- Born: December 25, 1976 (age 49)
- Occupation: Musician
- Years active: 2000–present
- Formerly of: S.T.U.N.
- Spouse: Alicia Silverstone ​ ​(m. 2005; div. 2018)​

= Christopher Jarecki =

American musician

Christopher Jarecki (born December 25, 1976) is an American musician. He is best known for his work as the frontman for the band S.T.U.N.

==Career==
Jarecki was the singer for S.T.U.N., who toured with Jane's Addiction, the Used, Marilyn Manson and the Warped Tour and played at the Coachella Valley Music and Arts Festival. The band's name stood for "Scream Towards the Uprising of Noncomformity." The political noise-punk group was also named an “Artist to Watch” by Rolling Stone magazine and MTV. He also leads the Los Angeles-based group the Bathroom Murders, which released their first album, Anarchiso, in June 2009.

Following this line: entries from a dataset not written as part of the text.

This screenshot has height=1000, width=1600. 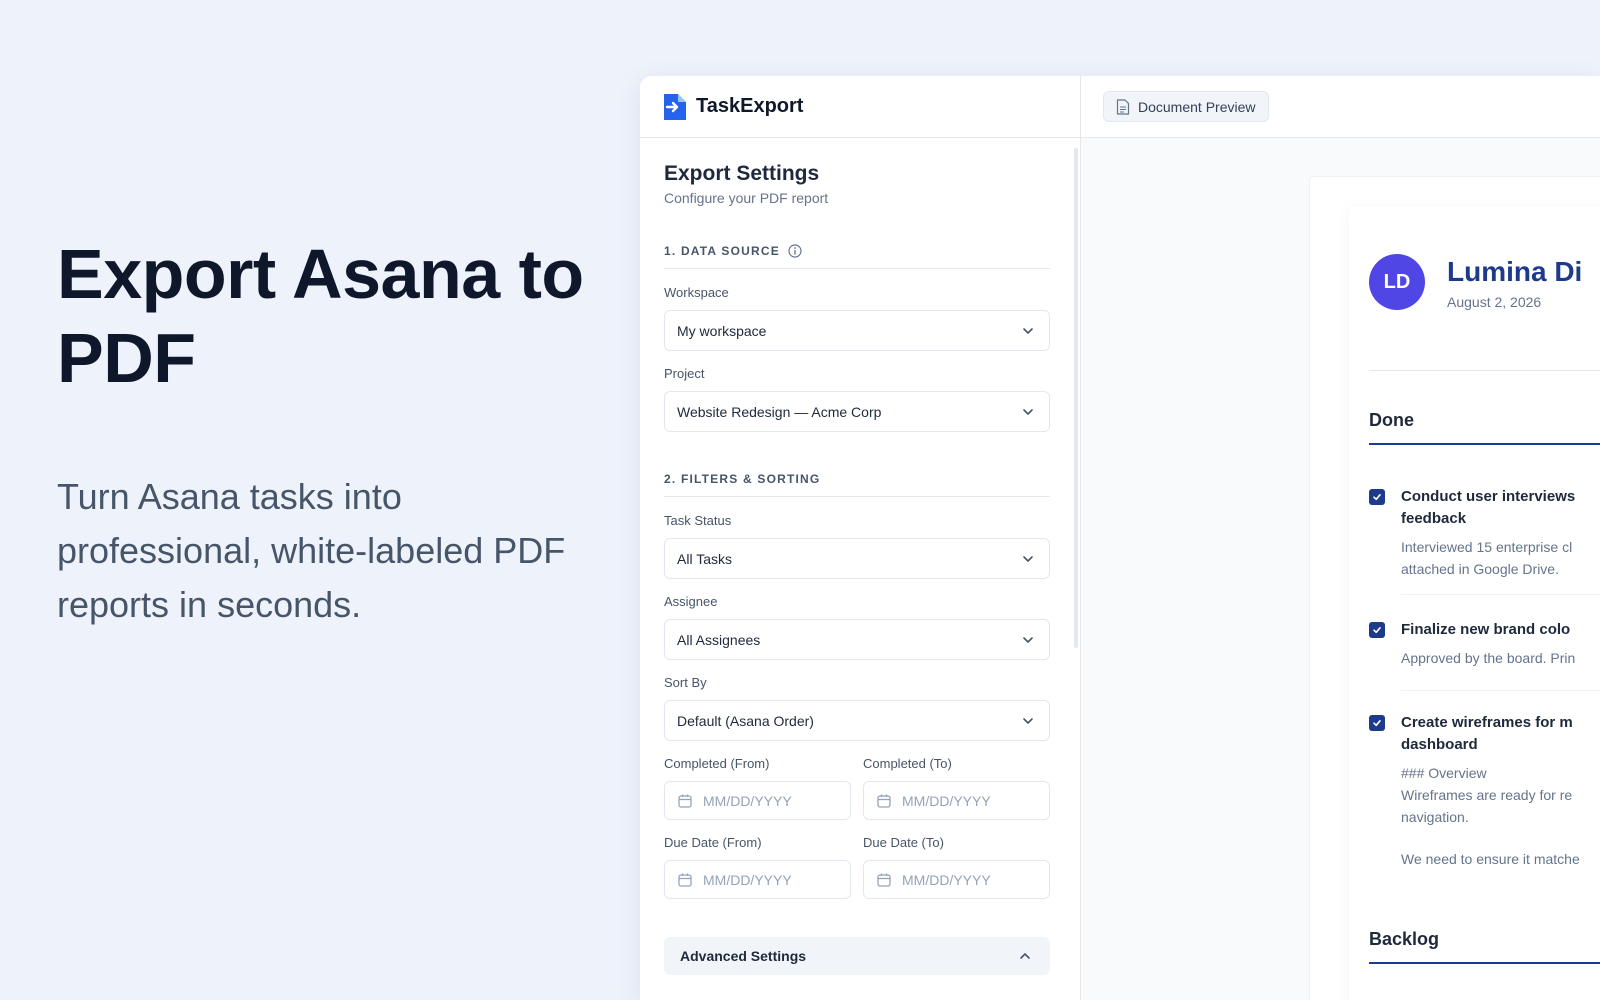 What do you see at coordinates (857, 330) in the screenshot?
I see `workspace-select: My workspace` at bounding box center [857, 330].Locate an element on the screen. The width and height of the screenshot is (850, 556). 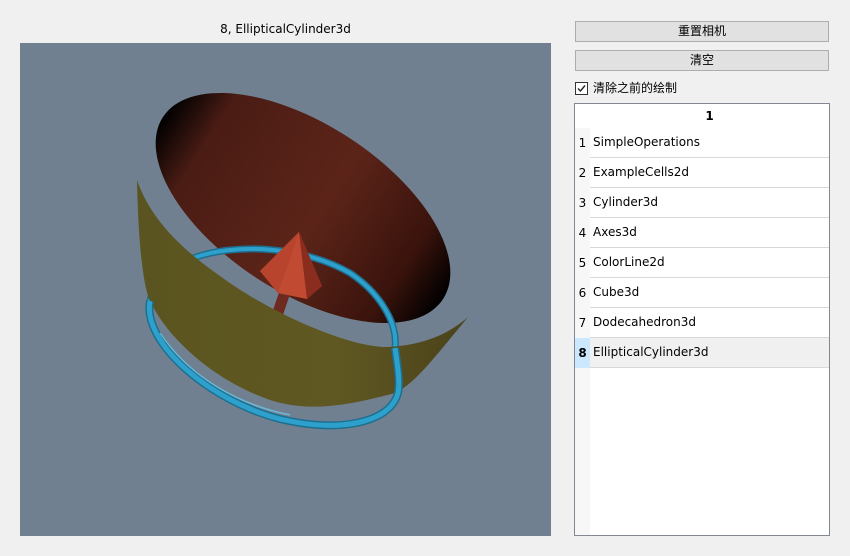
column-header: 1 is located at coordinates (710, 116).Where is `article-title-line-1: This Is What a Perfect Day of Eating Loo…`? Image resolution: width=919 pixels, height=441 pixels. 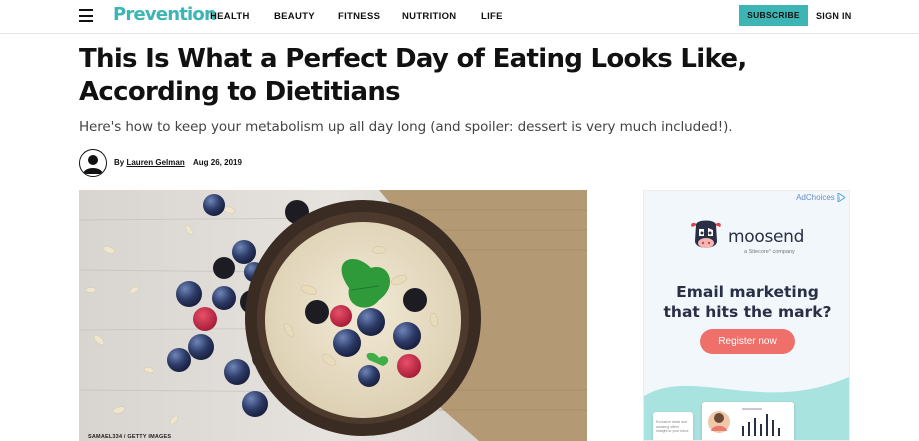
article-title-line-1: This Is What a Perfect Day of Eating Loo… is located at coordinates (413, 59).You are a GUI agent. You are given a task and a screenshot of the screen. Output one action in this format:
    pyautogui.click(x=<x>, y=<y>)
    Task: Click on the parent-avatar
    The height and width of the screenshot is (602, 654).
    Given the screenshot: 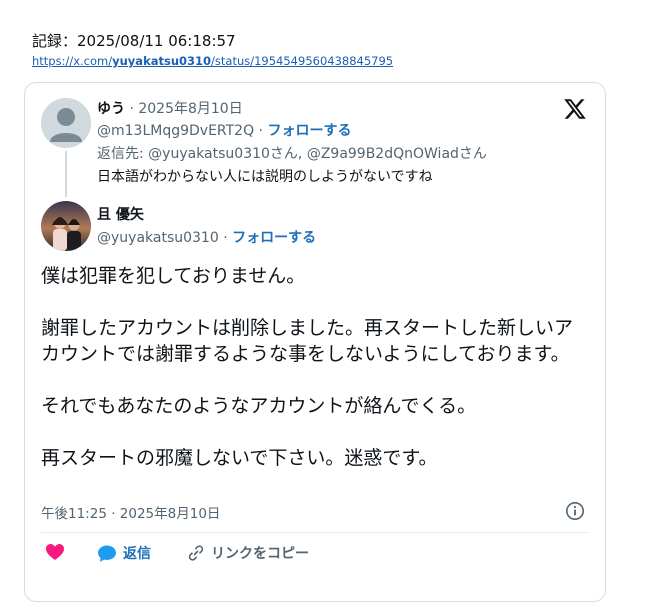 What is the action you would take?
    pyautogui.click(x=66, y=123)
    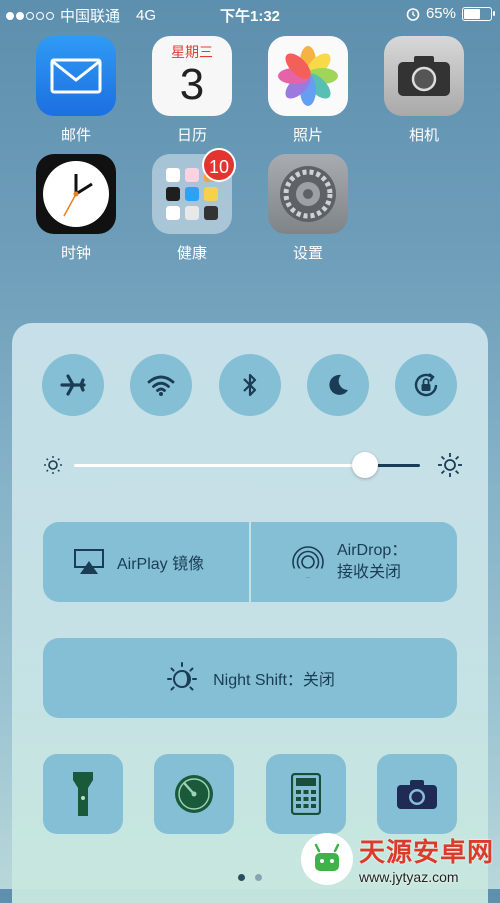 The width and height of the screenshot is (500, 903). I want to click on airplane-icon, so click(73, 385). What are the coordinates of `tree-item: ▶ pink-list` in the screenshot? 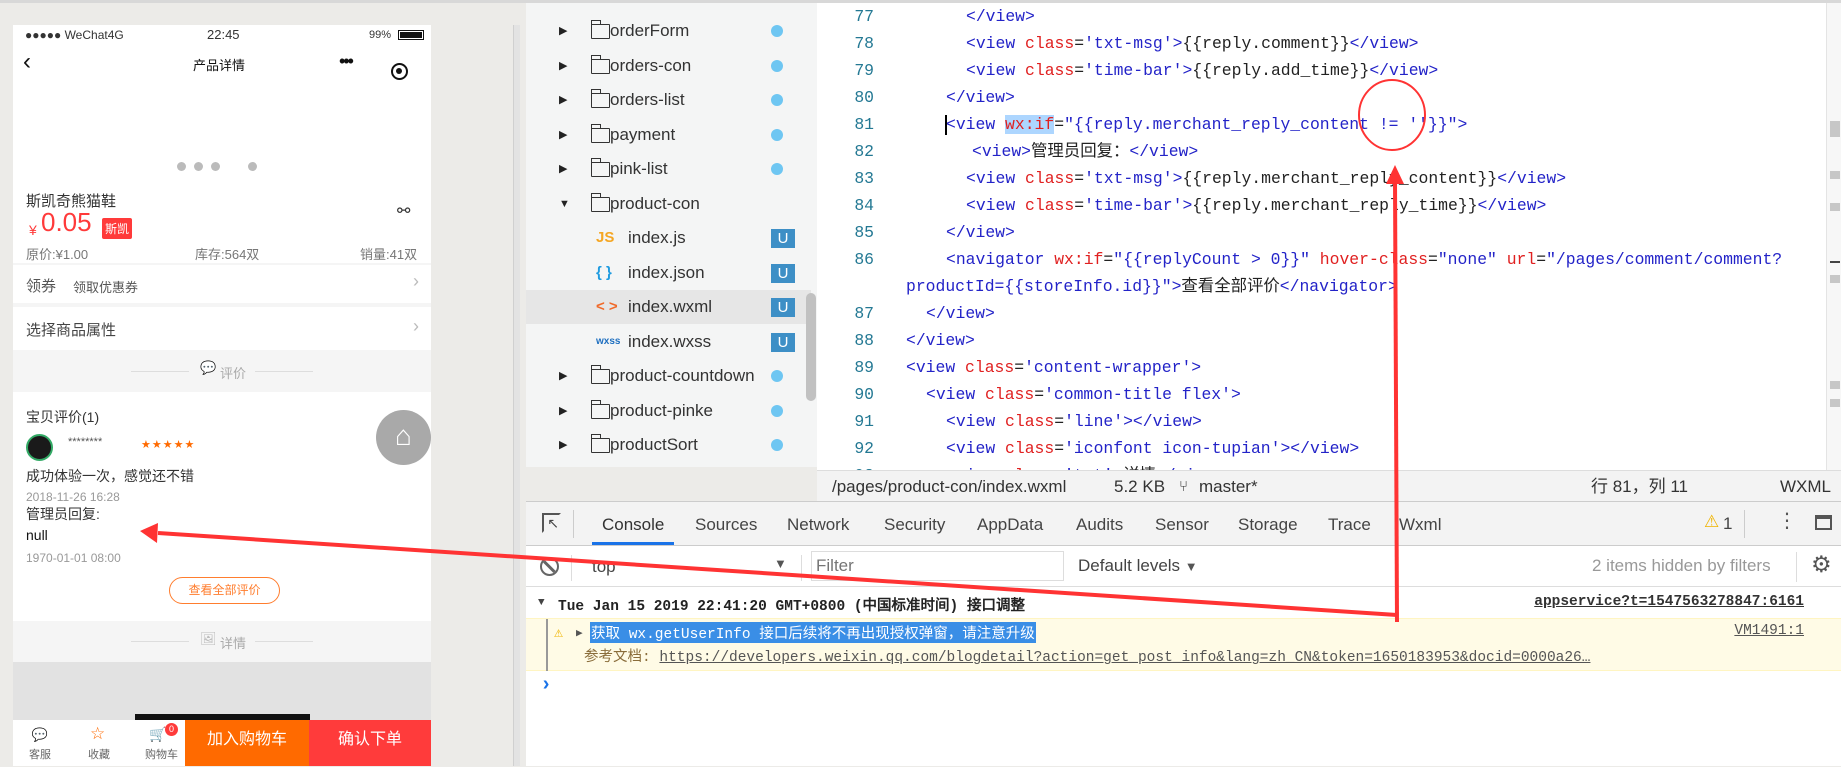 It's located at (668, 169).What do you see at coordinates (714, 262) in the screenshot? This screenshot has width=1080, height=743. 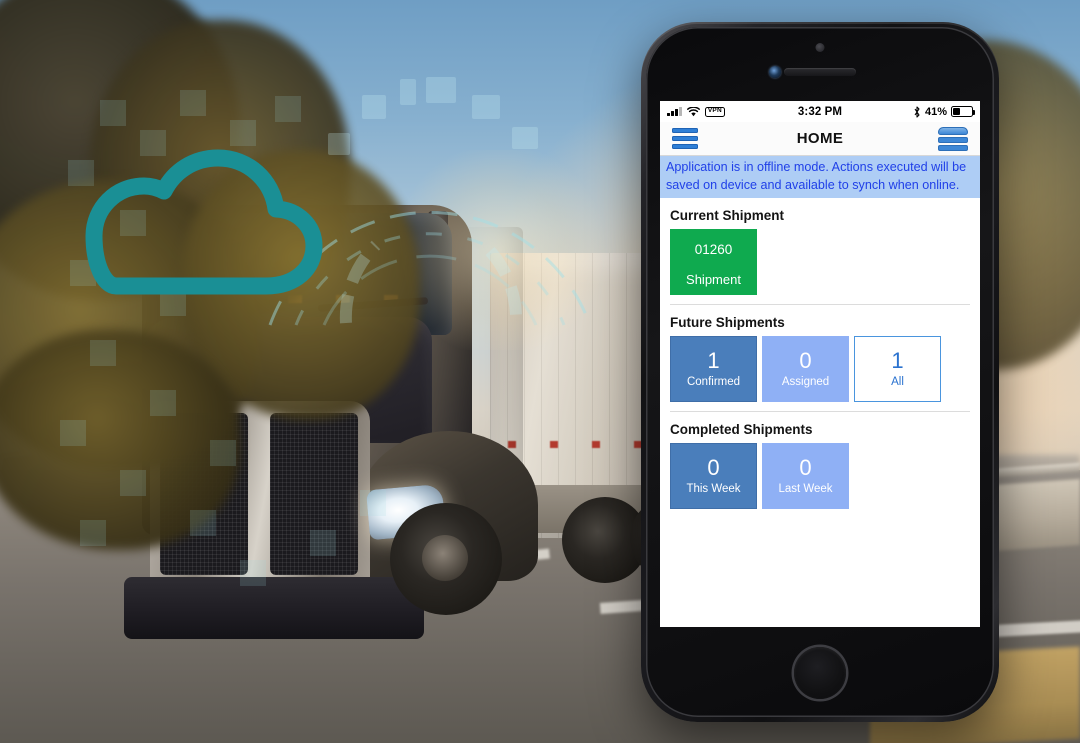 I see `tile-current-shipment: 01260 Shipment` at bounding box center [714, 262].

Jarecki currently hosts his own radio show, A Musical Journey with Christopher Jarecki, where his special guests discuss five songs that reflect their personal musical history. The radio show was broadcast through GTFU radio.

==Personal life==
Jarecki married actress Alicia Silverstone on June 11, 2005 in Lake Tahoe, California. Jarecki is a vegan. He coaches youth basketball and advocates for animal rights. Jarecki and Silverstone had four rescue dogs.
In January 2011, it was announced that Jarecki and Silverstone were expecting their first child together. In May 2011, Silverstone gave birth to a boy, Bear Blu.
Jarecki and Silverstone separated after 13 years of marriage in February 2018. In May 2018, the couple filed for divorce. In November 2018, the divorce was finalized.